Études et enquêtes - L'aviation et la victoire
Au cours d’un exposé fait par le général J.-H. Doolittle, qui commanda la 19e, puis la 15e et la 8e Air Force américaine, devant le Comité des Affaires militaires du Sénat des États-Unis, celui-ci fit de très intéressantes révélations sur le rôle joué par l’aviation dans la victoire.
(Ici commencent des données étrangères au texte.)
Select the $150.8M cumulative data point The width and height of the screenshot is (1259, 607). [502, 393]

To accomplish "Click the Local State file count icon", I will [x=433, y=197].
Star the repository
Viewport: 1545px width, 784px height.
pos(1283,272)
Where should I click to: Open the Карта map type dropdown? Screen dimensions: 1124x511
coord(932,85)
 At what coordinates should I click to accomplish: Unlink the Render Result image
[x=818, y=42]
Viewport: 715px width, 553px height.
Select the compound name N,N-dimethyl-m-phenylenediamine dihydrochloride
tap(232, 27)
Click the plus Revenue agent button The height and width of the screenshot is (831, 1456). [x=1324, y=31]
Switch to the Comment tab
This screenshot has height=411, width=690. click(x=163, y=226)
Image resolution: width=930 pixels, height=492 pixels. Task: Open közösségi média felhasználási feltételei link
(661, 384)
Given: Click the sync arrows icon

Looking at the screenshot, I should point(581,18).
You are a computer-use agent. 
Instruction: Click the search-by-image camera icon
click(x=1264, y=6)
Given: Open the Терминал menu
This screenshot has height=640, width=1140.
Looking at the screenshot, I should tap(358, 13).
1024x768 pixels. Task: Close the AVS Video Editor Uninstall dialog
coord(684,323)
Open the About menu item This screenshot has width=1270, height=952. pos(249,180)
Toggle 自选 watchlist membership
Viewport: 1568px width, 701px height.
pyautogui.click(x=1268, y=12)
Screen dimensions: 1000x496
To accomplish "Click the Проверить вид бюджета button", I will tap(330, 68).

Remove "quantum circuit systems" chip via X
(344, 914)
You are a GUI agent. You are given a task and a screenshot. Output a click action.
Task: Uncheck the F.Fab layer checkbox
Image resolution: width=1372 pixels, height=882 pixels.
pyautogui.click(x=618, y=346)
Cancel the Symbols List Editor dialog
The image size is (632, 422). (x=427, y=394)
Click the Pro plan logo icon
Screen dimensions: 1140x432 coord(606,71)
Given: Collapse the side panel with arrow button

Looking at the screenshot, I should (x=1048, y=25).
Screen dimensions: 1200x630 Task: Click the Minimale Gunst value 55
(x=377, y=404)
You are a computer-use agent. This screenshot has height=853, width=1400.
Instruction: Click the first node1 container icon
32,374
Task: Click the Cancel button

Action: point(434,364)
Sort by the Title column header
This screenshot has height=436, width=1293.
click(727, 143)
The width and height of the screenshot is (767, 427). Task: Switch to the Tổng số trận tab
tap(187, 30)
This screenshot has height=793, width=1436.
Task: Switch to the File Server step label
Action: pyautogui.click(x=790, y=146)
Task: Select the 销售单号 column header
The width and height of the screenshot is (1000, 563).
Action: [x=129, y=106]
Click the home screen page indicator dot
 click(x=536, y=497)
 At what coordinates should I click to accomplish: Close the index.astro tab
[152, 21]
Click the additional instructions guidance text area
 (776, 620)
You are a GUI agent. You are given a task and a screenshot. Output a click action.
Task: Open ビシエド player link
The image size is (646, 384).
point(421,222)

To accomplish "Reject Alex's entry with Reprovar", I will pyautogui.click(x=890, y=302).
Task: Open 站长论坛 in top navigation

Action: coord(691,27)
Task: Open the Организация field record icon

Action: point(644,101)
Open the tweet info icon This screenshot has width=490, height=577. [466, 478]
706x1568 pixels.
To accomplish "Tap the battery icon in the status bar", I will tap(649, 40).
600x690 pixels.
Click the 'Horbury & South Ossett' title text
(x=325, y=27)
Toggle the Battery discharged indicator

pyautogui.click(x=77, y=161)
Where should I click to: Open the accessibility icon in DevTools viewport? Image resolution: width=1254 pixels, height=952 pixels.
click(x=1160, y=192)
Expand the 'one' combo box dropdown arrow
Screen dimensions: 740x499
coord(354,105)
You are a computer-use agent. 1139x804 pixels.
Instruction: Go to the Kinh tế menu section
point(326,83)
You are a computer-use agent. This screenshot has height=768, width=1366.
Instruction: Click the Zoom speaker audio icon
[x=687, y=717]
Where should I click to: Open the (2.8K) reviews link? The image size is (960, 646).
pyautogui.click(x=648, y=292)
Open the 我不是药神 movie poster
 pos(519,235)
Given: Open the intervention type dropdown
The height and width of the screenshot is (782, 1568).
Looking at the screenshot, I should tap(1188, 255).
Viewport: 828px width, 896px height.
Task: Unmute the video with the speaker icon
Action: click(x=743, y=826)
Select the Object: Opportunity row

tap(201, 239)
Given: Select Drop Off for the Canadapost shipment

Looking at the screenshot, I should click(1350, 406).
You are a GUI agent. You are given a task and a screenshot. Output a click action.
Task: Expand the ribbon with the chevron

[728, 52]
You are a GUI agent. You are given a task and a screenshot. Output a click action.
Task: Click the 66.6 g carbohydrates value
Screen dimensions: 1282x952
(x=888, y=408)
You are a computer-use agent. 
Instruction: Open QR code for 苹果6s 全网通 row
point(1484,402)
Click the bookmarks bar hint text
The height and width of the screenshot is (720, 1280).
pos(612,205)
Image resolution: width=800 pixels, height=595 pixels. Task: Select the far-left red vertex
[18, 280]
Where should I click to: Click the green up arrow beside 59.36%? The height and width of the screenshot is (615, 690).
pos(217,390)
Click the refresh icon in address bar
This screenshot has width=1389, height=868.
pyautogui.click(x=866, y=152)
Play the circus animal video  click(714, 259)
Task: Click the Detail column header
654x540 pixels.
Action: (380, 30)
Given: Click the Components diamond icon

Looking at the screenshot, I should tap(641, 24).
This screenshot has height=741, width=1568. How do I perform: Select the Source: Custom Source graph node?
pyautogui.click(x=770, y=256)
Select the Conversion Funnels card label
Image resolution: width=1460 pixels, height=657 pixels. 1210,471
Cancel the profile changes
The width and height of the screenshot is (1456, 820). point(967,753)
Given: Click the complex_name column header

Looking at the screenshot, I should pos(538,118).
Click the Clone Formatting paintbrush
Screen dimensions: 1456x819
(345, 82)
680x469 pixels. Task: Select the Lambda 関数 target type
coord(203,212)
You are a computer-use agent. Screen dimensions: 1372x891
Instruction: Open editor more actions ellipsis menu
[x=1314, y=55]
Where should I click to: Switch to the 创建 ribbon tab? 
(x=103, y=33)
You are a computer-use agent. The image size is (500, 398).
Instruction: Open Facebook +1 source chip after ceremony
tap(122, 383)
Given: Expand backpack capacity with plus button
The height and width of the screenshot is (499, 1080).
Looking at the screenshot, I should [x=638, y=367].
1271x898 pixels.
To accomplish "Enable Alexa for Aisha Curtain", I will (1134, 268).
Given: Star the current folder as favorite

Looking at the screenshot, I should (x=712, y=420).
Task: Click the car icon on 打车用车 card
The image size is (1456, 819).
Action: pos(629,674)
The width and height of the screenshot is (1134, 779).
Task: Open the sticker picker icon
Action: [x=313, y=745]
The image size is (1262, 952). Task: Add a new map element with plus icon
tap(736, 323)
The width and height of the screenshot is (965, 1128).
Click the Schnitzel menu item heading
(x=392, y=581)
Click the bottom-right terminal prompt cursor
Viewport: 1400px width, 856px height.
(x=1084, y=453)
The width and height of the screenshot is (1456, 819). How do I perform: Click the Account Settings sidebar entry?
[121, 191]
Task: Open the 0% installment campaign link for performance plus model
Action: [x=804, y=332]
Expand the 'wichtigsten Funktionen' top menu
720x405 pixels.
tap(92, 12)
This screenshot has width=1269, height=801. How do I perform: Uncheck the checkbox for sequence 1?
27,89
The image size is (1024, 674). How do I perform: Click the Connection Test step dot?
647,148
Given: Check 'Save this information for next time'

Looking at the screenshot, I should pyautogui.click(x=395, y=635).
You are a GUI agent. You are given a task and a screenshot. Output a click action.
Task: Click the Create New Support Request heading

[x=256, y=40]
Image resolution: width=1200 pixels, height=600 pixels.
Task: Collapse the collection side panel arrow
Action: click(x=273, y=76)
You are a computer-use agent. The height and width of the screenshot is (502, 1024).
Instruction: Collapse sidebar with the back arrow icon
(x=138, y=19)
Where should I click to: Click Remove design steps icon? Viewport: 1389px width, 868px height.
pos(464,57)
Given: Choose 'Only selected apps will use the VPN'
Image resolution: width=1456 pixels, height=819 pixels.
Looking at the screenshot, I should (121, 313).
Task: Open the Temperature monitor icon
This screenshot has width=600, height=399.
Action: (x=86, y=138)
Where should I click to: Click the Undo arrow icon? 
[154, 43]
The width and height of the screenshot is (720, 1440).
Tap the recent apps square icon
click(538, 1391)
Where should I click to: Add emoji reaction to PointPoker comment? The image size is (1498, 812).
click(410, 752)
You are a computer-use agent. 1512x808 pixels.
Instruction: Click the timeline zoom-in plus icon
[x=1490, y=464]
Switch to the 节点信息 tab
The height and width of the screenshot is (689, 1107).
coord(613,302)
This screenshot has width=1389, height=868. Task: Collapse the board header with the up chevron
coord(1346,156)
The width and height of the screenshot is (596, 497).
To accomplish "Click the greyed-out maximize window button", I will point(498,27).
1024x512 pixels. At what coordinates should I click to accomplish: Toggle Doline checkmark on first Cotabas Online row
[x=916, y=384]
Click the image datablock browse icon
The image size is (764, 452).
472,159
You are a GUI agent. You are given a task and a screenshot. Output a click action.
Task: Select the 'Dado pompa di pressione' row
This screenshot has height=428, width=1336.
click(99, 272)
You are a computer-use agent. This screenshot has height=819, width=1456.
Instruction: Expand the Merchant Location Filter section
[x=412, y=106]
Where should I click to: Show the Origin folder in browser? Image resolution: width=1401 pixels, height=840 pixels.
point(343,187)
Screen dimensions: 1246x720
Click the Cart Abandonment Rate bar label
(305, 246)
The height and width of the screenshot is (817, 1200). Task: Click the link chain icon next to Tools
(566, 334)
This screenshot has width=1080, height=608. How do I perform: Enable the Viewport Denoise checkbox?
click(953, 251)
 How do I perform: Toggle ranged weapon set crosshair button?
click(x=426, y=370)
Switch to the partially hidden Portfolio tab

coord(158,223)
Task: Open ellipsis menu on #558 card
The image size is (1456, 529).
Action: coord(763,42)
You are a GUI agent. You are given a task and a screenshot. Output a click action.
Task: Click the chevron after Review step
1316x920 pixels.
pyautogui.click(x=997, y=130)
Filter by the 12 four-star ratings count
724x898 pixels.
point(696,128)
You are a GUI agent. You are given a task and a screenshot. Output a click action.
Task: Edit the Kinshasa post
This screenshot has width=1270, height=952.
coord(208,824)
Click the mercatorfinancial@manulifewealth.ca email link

Le général commença par rappeler ce qu’il avait dit, il y a onze ans déjà, devant le bureau formé en 1934 sous la présidence de M. Newton D. Baker : « Je crois que la sécurité future de notre pays dépend d’une aviation suffisante. Ceci est vrai à l’heure actuelle et deviendra de plus en plus important au fur et à mesure que la science de l’aviation se développera, je suis convaincu que cette force aérienne sera plus rapidement organisée, équipée et entraînée si on la développe en tant qu’arme indépendante. » Je vous invite, poursuivit le général dans son rapport, à réfléchir sur ces faits avant de répondre à la question suivante : Pour obtenir un développement convenable de la puissance aérienne, faut-il placer l’aviation dans une position subordonnée à un autre organisme ayant une autre préoccupation capitale ou vaut-il mieux la placer sur un pied d’égalité avec les forces terrestres et les forces aériennes ? L’aviation a prouvé elle-même qu’elle était la seule arme qui pouvait opérer indépendamment. L’action aérienne doit avoir lieu la première et l’aviation ennemie doit être détruite ou neutralisée avant qu’on ne puisse lancer avec succès des opérations terrestres ou navales. Il est fort probable que, dans les prochaines guerres, l’action aérienne initiale pourra être décisive : celui qui aura perdu la guerre aérienne n’aura plus qu’à capituler. Pour illustrer ce que je viens de dire sur l’action aérienne, initialement indépendante de l’action de l’armée et de la marine, je voudrais vous parler des opérations de la 8e Air Force effectuées à partir des bases anglaises. La mission essentielle de la 8e Air Force était d’affaiblir mortellement l’économie militaire de l’Allemagne, de détruire la volonté et la possibilité ennemies de faire la guerre. Pour employer les termes historiques de la réunion de « Casablanca », c’était « la destruction progressive et la dislocation du système militaire, industriel et économique allemand… jusqu’à un point où… la possibilité de résistance armée est mortellement affaiblie ». C’est là la conception de base, d’après laquelle furent menées toutes les opérations stratégiques de la 8e Air Force. C’est la charte de l’action militaire indépendante — de la guerre aérienne en un mot — que la 8e Air Force, avec la 15e, et le Bomber Command de la R. A. F. exploitèrent au maximum, sans l’aide, jusqu’au 6 juin 1944, d’opérations terrestres, et, par la suite, de concert avec les armées du sol.
Après le début des opérations terrestres, la 8e Air Force s’engagea de temps à autre dans des opérations tactiques en coopération avec les forces terrestres pour aider les armées alliées à avancer ou à arrêter les attaques ennemies. Bien que sa tâche essentielle fût d’ordre stratégique, la 8e Air Force se joignit, chaque fois que ce fut nécessaire, à la 9e Air Force chargée, elle, de la coopération avec les actions terrestres.